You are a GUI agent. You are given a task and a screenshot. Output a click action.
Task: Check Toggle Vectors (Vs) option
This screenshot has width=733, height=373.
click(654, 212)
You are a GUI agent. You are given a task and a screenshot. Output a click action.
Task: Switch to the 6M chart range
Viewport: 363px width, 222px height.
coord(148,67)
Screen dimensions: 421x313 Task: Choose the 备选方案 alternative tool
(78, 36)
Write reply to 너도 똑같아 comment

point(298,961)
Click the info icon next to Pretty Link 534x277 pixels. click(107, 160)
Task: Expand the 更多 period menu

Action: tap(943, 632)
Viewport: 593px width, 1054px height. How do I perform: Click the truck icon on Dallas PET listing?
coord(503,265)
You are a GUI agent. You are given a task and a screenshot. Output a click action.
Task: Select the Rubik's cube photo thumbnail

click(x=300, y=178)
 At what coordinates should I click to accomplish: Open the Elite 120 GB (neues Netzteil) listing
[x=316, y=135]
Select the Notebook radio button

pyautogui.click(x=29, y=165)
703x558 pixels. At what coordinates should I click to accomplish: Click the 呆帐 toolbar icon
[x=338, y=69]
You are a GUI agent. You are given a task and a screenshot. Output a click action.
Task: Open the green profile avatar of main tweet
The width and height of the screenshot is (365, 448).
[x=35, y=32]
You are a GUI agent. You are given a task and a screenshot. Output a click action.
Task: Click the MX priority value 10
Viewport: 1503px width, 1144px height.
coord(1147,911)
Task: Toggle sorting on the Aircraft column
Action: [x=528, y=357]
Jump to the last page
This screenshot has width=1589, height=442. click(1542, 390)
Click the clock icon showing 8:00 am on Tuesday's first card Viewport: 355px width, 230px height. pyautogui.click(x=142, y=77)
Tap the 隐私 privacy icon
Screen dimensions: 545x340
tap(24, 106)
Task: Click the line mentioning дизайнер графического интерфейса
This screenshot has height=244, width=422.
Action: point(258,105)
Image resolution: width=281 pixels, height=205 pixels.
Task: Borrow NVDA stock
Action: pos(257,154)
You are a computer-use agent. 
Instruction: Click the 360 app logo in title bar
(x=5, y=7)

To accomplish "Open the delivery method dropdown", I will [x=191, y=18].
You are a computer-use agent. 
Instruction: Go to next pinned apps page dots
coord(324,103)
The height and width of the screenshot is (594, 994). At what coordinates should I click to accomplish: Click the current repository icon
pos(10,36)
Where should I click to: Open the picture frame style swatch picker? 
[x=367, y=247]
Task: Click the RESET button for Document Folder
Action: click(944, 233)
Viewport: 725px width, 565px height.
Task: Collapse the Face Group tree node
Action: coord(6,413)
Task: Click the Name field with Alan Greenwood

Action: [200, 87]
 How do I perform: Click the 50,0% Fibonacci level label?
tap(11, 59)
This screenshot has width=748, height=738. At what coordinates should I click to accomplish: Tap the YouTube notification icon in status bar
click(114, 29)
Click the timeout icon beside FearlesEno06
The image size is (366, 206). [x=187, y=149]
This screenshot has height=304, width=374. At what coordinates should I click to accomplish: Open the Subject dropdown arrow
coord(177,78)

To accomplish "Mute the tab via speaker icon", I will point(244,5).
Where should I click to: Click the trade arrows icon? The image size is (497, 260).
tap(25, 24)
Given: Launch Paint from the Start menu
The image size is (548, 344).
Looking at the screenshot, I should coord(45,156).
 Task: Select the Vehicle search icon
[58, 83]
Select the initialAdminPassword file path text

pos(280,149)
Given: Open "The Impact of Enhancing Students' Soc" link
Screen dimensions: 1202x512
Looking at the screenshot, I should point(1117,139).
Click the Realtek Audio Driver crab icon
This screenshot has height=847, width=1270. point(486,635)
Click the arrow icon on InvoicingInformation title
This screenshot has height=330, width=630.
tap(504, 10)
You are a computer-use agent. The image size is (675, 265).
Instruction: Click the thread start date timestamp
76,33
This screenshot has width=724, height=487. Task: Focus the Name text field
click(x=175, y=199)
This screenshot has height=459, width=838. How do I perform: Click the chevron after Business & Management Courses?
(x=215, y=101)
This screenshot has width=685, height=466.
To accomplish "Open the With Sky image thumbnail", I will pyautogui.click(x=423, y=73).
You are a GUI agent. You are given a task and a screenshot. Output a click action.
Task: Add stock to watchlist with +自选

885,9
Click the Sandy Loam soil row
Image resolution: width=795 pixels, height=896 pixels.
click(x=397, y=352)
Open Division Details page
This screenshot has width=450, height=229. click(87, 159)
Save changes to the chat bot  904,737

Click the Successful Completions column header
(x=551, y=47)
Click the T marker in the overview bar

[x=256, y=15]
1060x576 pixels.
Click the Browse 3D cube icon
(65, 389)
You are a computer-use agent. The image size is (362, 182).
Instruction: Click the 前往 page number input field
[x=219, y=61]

PROBLEM: Give back every line above, unchanged.

EXERCISE OUTPUT:
You are a GUI agent. You are given a task and a screenshot. Output a click action.
Task: Check Toggle Vectors (Vs) option
This screenshot has width=733, height=373.
click(654, 212)
You are a GUI agent. You are given a task and a screenshot. Output a click action.
Task: Switch to the 6M chart range
Viewport: 363px width, 222px height.
coord(148,67)
Screen dimensions: 421x313 Task: Choose the 备选方案 alternative tool
(78, 36)
Write reply to 너도 똑같아 comment

point(298,961)
Click the info icon next to Pretty Link 534x277 pixels. click(107, 160)
Task: Expand the 更多 period menu

Action: tap(943, 632)
Viewport: 593px width, 1054px height. How do I perform: Click the truck icon on Dallas PET listing?
coord(503,265)
You are a GUI agent. You are given a task and a screenshot. Output a click action.
Task: Select the Rubik's cube photo thumbnail

click(x=300, y=178)
 At what coordinates should I click to accomplish: Open the Elite 120 GB (neues Netzteil) listing
[x=316, y=135]
Select the Notebook radio button

pyautogui.click(x=29, y=165)
703x558 pixels. At what coordinates should I click to accomplish: Click the 呆帐 toolbar icon
[x=338, y=69]
You are a GUI agent. You are given a task and a screenshot. Output a click action.
Task: Open the green profile avatar of main tweet
The width and height of the screenshot is (365, 448).
[x=35, y=32]
You are a GUI agent. You are given a task and a screenshot. Output a click action.
Task: Click the MX priority value 10
Viewport: 1503px width, 1144px height.
coord(1147,911)
Task: Toggle sorting on the Aircraft column
Action: [x=528, y=357]
Jump to the last page
This screenshot has width=1589, height=442. click(1542, 390)
Click the clock icon showing 8:00 am on Tuesday's first card Viewport: 355px width, 230px height. pyautogui.click(x=142, y=77)
Tap the 隐私 privacy icon
Screen dimensions: 545x340
tap(24, 106)
Task: Click the line mentioning дизайнер графического интерфейса
This screenshot has height=244, width=422.
Action: point(258,105)
Image resolution: width=281 pixels, height=205 pixels.
Task: Borrow NVDA stock
Action: pos(257,154)
You are a computer-use agent. 
Instruction: Click the 360 app logo in title bar
(x=5, y=7)

To accomplish "Open the delivery method dropdown", I will [x=191, y=18].
You are a computer-use agent. 
Instruction: Go to next pinned apps page dots
coord(324,103)
The height and width of the screenshot is (594, 994). At what coordinates should I click to accomplish: Click the current repository icon
pos(10,36)
Where should I click to: Open the picture frame style swatch picker? 
[x=367, y=247]
Task: Click the RESET button for Document Folder
Action: click(944, 233)
Viewport: 725px width, 565px height.
Task: Collapse the Face Group tree node
Action: coord(6,413)
Task: Click the Name field with Alan Greenwood

Action: [200, 87]
 How do I perform: Click the 50,0% Fibonacci level label?
tap(11, 59)
This screenshot has width=748, height=738. At what coordinates should I click to accomplish: Tap the YouTube notification icon in status bar
click(114, 29)
Click the timeout icon beside FearlesEno06
The image size is (366, 206). [x=187, y=149]
This screenshot has height=304, width=374. At what coordinates should I click to accomplish: Open the Subject dropdown arrow
coord(177,78)

To accomplish "Mute the tab via speaker icon", I will point(244,5).
Where should I click to: Click the trade arrows icon? The image size is (497, 260).
tap(25, 24)
Given: Launch Paint from the Start menu
The image size is (548, 344).
Looking at the screenshot, I should coord(45,156).
 Task: Select the Vehicle search icon
[58, 83]
Select the initialAdminPassword file path text

pos(280,149)
Given: Open "The Impact of Enhancing Students' Soc" link
Screen dimensions: 1202x512
Looking at the screenshot, I should point(1117,139).
Click the Realtek Audio Driver crab icon
This screenshot has height=847, width=1270. point(486,635)
Click the arrow icon on InvoicingInformation title
This screenshot has height=330, width=630.
tap(504, 10)
You are a computer-use agent. The image size is (675, 265).
Instruction: Click the thread start date timestamp
76,33
This screenshot has width=724, height=487. Task: Focus the Name text field
click(x=175, y=199)
This screenshot has height=459, width=838. How do I perform: Click the chevron after Business & Management Courses?
(x=215, y=101)
This screenshot has width=685, height=466.
To accomplish "Open the With Sky image thumbnail", I will pyautogui.click(x=423, y=73).
You are a GUI agent. You are given a task and a screenshot. Output a click action.
Task: Add stock to watchlist with +自选

885,9
Click the Sandy Loam soil row
Image resolution: width=795 pixels, height=896 pixels.
click(x=397, y=352)
Open Division Details page
This screenshot has width=450, height=229. click(87, 159)
Save changes to the chat bot  904,737

Click the Successful Completions column header
(x=551, y=47)
Click the T marker in the overview bar

[x=256, y=15]
1060x576 pixels.
Click the Browse 3D cube icon
(65, 389)
You are a computer-use agent. The image size is (362, 182).
Instruction: Click the 前往 page number input field
[x=219, y=61]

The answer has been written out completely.